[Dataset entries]
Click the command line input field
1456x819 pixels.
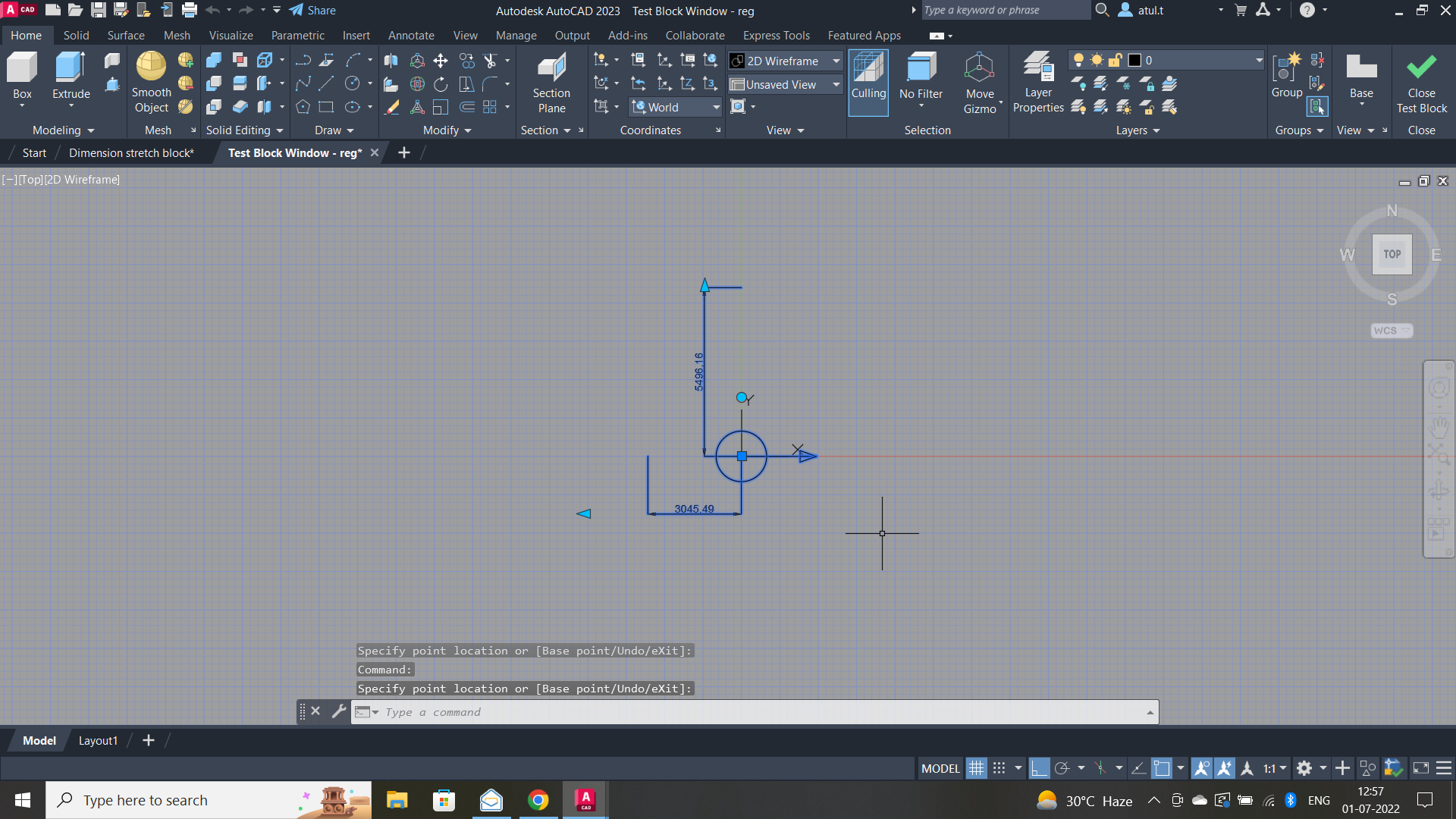tap(682, 711)
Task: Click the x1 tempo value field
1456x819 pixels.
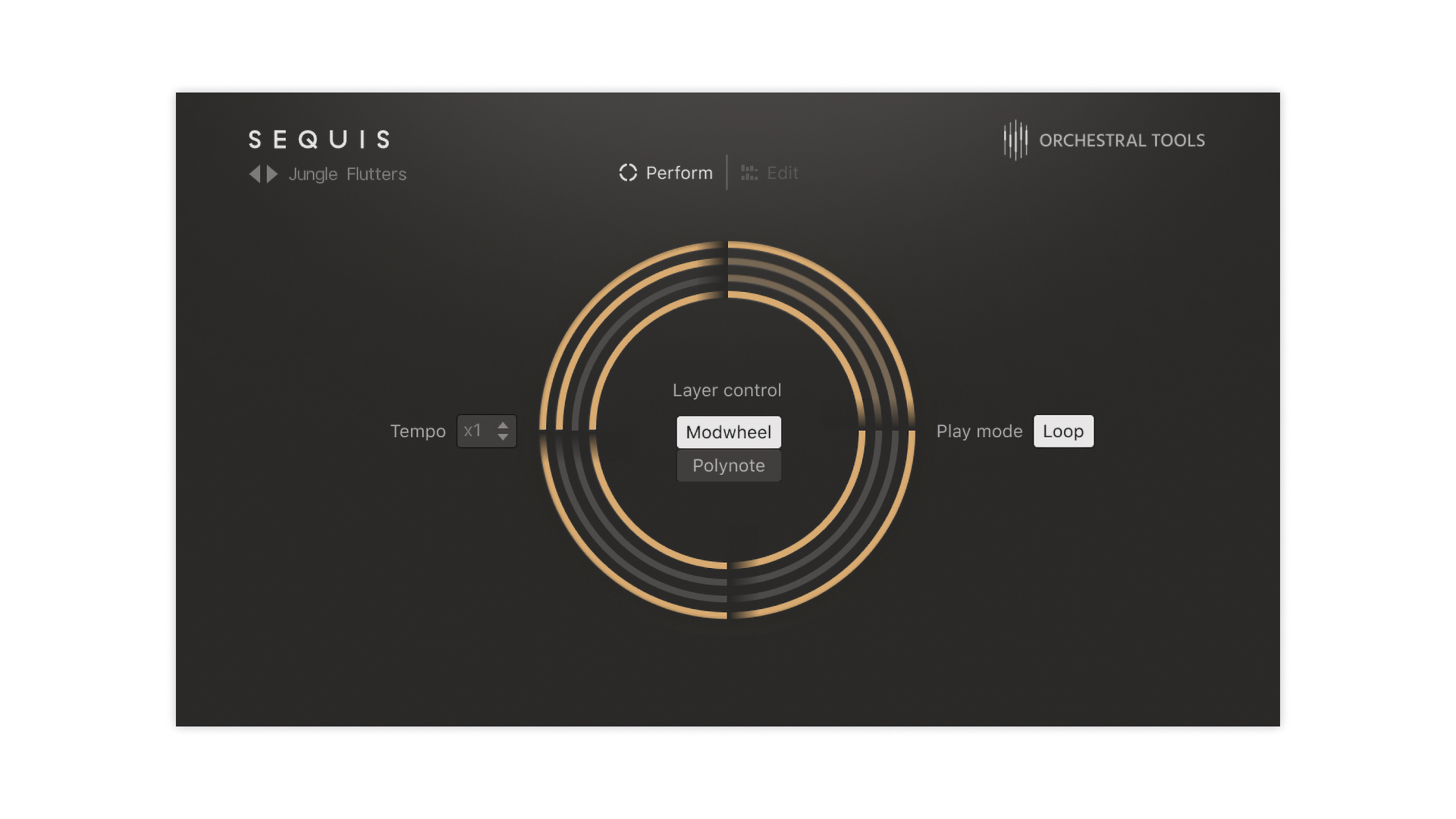Action: click(473, 431)
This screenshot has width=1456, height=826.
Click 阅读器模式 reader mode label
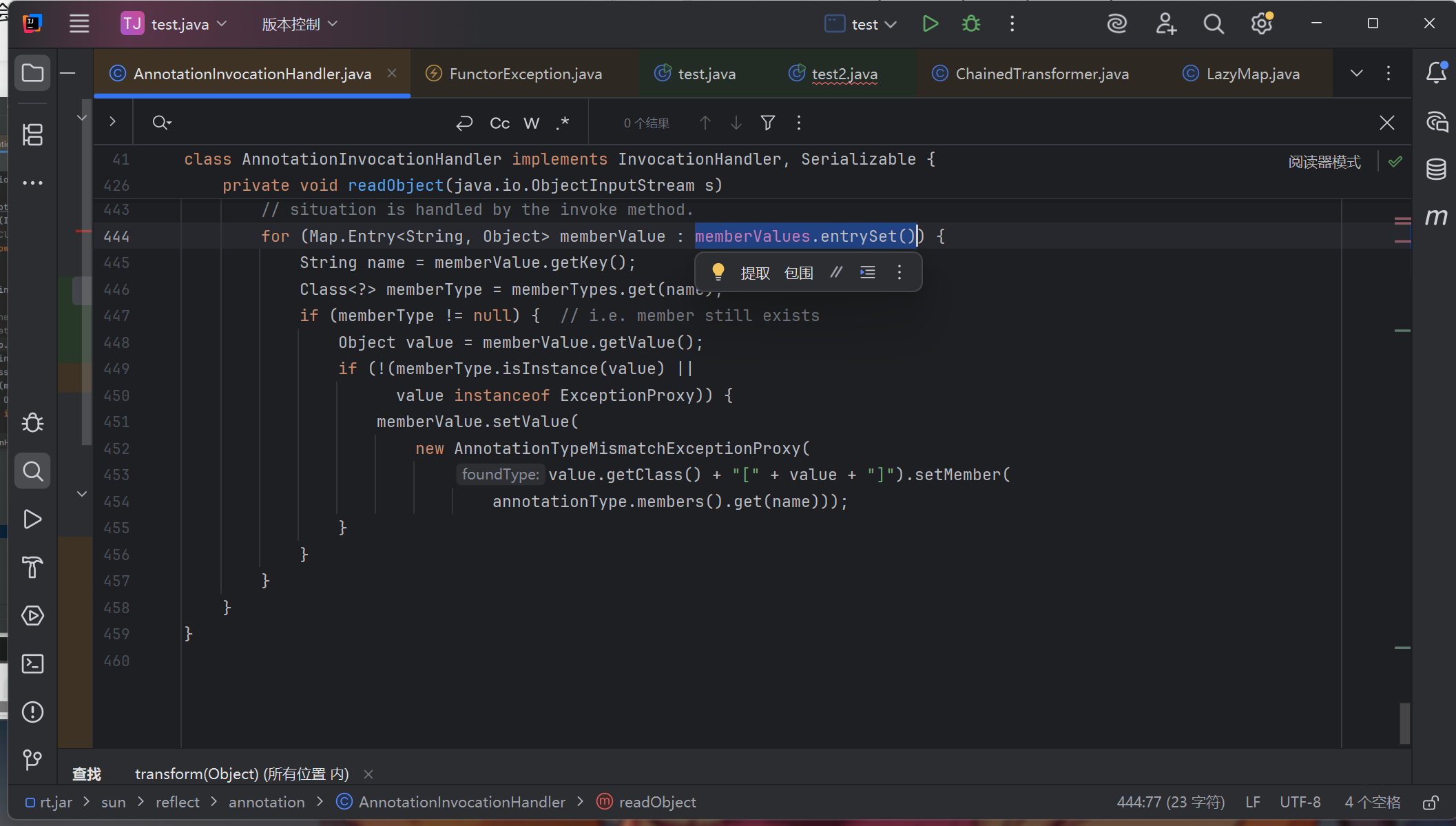point(1324,162)
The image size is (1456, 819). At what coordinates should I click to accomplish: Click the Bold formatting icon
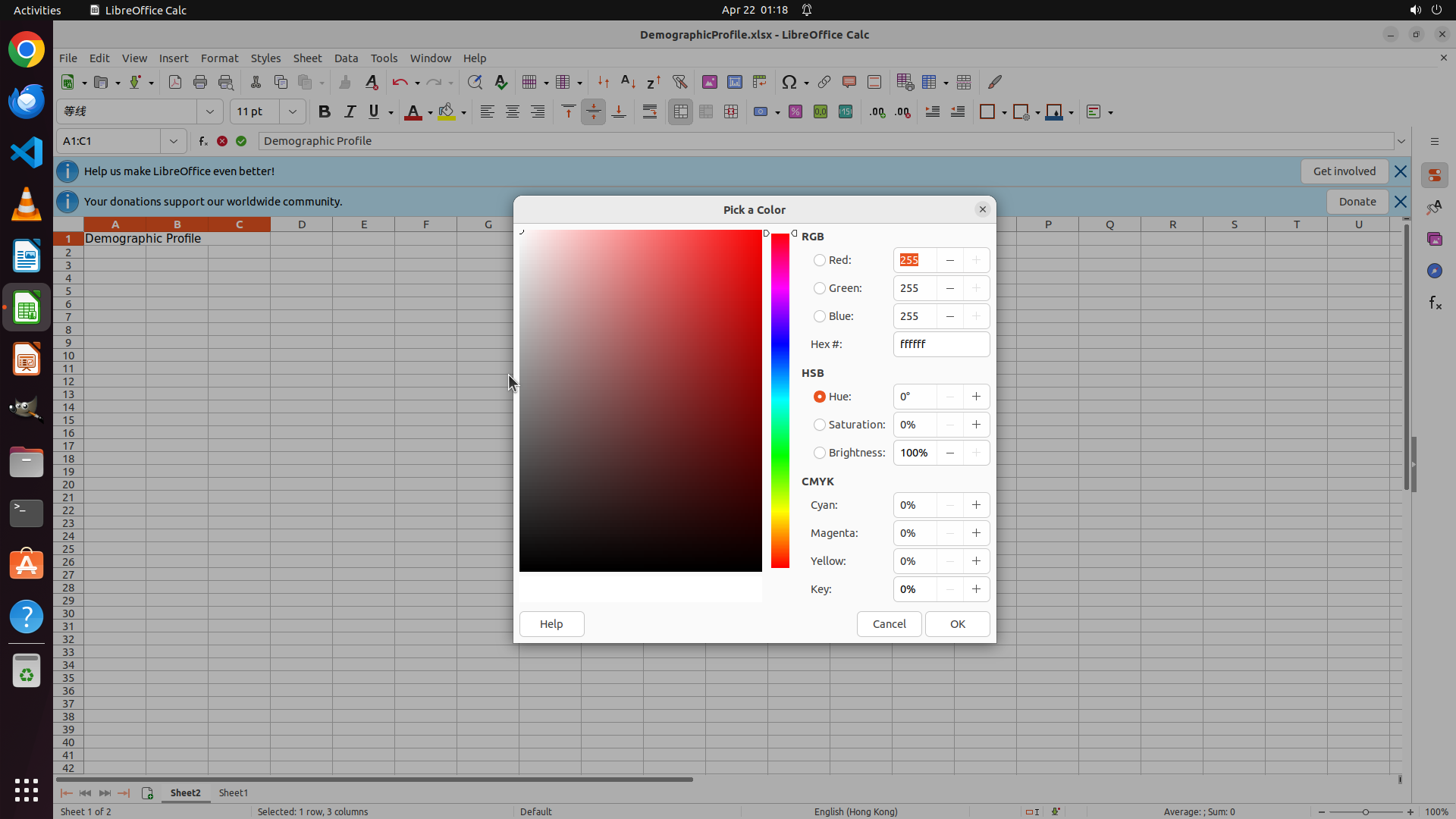325,112
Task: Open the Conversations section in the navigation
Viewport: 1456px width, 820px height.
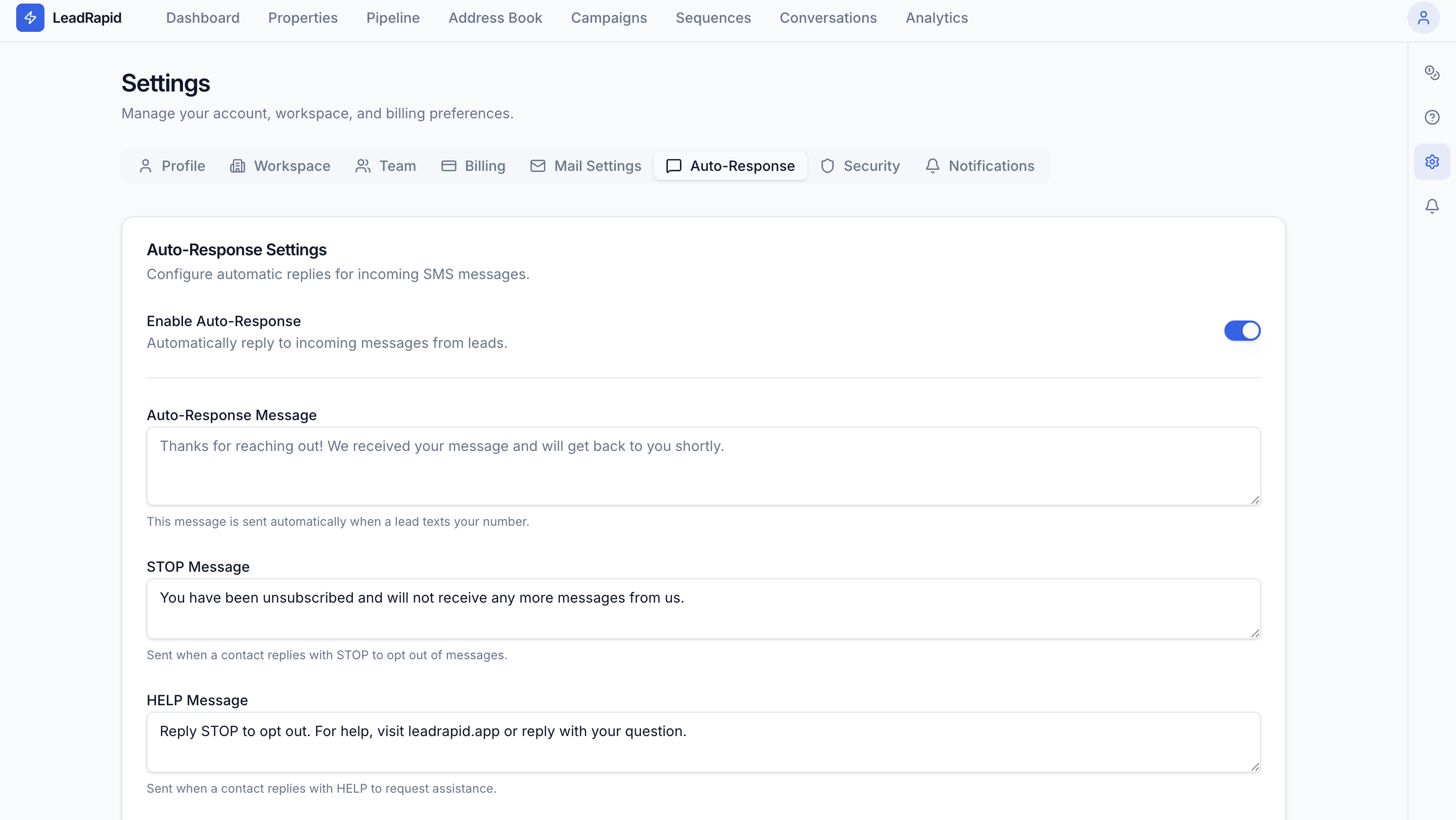Action: (x=828, y=18)
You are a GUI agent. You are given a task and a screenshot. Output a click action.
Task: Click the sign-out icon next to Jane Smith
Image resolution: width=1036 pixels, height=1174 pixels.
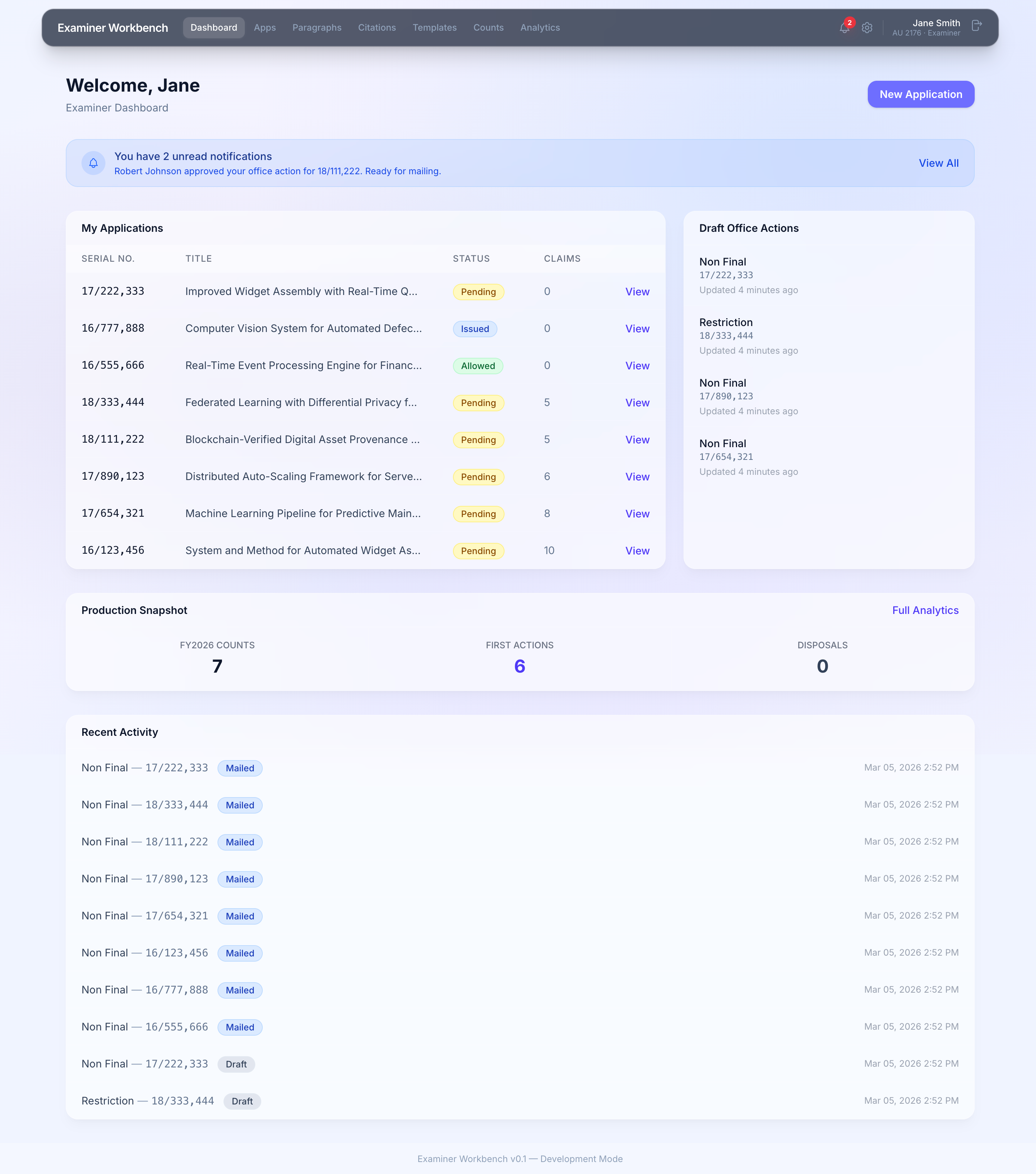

**ASSIGNED TASK:** A word-for-word copy of the records above is needed, pictures excluded.

**FINISHED EXERCISE:**
Click the command line input field
1456x819 pixels.
tap(682, 711)
Task: Click the x1 tempo value field
1456x819 pixels.
Action: click(473, 431)
This screenshot has width=1456, height=826.
Click 阅读器模式 reader mode label
point(1324,162)
The image size is (1456, 819). At what coordinates should I click to accomplish: Click the Bold formatting icon
325,112
Task: Open the Conversations section in the navigation
Viewport: 1456px width, 820px height.
Action: (x=828, y=18)
You are a GUI agent. You are given a task and a screenshot. Output a click action.
Task: Click the sign-out icon next to Jane Smith
Image resolution: width=1036 pixels, height=1174 pixels.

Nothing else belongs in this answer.